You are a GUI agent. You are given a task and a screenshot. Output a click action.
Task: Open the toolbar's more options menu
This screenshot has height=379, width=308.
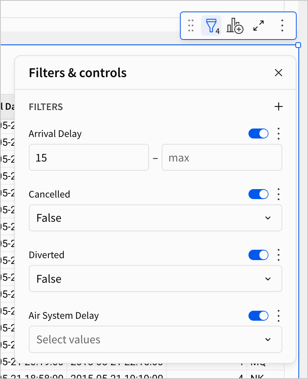click(282, 26)
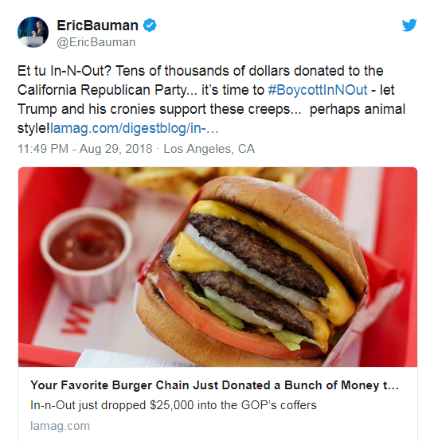Click the Los Angeles, CA location tag
434x441 pixels.
209,149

# # #

Nothing but the text of the listing should be set down, exactly, with the pictures left behind.

◆ Solution:
You are a GUI agent. You are given a task and a screenshot. Output a click action.
Task: Open the toolbar's more options menu
This screenshot has height=379, width=308.
click(282, 26)
Click the Los Angeles, CA location tag
434x441 pixels.
209,149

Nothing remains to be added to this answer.